Cases where the West retaliates are very rare, but they do happen.

Case in point: The February verdict in a Dutch court, reinstating the $50 billion in damages—plus interest—due to the former majority shareholders of the now defunct Yukos Oil Company that followed an unlawful expropriation by Vladimir Putin’s burgeoning kleptocracy. It is hardly surprising that commentators are fixated on the amount of the compensation. That’s a lot of money, even for a regime that steals tens of billions from its own people each year.

But the true cost of the Yukos expropriation is not measured in billions of dollars, but in liberty and even lives lost in what became one of the most brutal political vendettas in modern times. The Borgias would blush at the Kremlin’s methods. The world is familiar with the rise and fall of Mikhail Khodorkovsky, a tragedy in three parts that is skillfully told in Alex Gibney’s new documentary, Citizen K. He and his business partner, Platon Lebedev, both spent more than a decade in labor camps following sham trials worthy of Stalin. The story of their coworkers is less well known but it needs to be told.

Alexey Pichugin was not part of Yukos’s management team—he was a mid-level manager in the company’s security department—but that didn’t stop him falling victim to the Kremlin’s assault on the company. Pichugin has now been in jail for more than 16 years on charges that are as absurd as they are cruel. He is Russia’s longest-serving political prisoner, still detained in spite of two rulings from the European Court of Human Rights that say he never had a fair trial, and the calls from UN Working Group on Arbitrary Detention and the Committee of Ministers of the Council of Europe for an immediate release. Despite relentless pressure to sign false testimony against his former coworkers, Mr. Pichugin refuses to this day.

In a similar case, Vasily Aleksanyan, a lawyer who headed Yukos’s legal department, was held in pre-trial detention for more than two years. Having fallen gravely ill even before jail, Mr. Aleksanyan was repeatedly denied urgent medical attention because he too refused to give false testimony. Barely able to stand in court and chained to a hospital bed, Mr. Aleksanyan never recovered. He died at the age of 39.

The European Court of Human Rights has condemned Russia seven times for violating the basic rights of the four Yukos staffers. Seven times, Russia has simply ignored European court rulings. None of the men targeted for Putin’s wrath received a fair trial; all of them have suffered the most inhuman treatment.

★ ★ ★ ★ ★ ★ ★

**Exercise brief**
Please decide whether each statement agrees with the passage on the Yukos case, giving yes or no and quoting the deciding words of the passage. 1. Alexey Pichugin belonged to Yukos's management team. 2. Vasily Aleksanyan died at the age of 39. 3. The European Court of Human Rights has condemned Russia seven times over the rights of the four Yukos staffers.

Dataset entries
★ ★ ★ ★ ★ ★ ★

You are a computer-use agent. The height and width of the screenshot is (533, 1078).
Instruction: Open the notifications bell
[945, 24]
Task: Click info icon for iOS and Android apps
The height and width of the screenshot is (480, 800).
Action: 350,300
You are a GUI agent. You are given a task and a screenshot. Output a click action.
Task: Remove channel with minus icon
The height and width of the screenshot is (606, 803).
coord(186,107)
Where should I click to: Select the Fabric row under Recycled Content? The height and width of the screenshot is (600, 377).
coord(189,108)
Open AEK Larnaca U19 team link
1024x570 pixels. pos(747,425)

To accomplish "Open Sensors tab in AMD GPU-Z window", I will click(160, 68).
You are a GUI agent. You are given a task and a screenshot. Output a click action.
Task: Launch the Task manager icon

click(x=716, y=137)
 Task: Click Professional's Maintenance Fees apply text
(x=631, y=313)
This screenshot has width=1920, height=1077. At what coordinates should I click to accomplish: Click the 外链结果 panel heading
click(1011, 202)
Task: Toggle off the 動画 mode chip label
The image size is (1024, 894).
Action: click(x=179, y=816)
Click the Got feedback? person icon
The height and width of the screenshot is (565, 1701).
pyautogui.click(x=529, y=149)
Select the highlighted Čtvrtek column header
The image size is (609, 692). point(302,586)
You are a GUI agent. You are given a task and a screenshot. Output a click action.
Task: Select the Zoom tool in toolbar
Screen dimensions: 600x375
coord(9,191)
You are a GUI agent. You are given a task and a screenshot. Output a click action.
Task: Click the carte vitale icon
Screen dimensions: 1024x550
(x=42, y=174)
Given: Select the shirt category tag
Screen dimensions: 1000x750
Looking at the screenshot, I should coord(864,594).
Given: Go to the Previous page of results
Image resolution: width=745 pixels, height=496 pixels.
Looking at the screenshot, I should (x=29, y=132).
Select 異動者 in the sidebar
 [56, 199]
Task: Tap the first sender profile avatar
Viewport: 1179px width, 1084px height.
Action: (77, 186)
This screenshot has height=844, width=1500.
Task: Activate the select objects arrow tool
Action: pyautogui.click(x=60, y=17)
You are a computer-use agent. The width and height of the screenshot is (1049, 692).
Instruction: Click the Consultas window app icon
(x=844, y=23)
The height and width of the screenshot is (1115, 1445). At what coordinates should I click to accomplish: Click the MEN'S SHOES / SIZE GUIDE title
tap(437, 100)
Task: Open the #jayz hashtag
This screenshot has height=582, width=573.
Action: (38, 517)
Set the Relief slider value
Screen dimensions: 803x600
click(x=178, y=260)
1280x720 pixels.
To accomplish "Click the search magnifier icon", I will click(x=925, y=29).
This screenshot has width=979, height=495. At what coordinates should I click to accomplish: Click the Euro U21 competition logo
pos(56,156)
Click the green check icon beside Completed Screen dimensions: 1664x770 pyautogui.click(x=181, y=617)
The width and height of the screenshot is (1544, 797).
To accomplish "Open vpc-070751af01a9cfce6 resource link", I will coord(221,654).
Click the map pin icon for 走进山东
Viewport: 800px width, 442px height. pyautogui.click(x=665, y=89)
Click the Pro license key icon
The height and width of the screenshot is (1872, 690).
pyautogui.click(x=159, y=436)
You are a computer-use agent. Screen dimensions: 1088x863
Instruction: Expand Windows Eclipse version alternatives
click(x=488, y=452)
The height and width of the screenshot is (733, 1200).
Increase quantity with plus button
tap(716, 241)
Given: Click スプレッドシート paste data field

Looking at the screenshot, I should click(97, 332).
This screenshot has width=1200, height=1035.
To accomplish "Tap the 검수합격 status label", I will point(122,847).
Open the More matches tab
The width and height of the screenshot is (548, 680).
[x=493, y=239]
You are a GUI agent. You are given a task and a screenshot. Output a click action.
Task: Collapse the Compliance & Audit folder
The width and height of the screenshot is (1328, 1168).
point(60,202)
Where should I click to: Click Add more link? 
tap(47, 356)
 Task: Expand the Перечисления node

★ ★ ★ ★ ★ ★ ★

**Output of the exercise**
1. No: "Alexey Pichugin was not part of Yukos’s management team"
2. Yes: "He died at the age of 39."
3. Yes: "The European Court of Human Rights has condemned Russia seven times for violating the basic rights of the four Yukos staffers."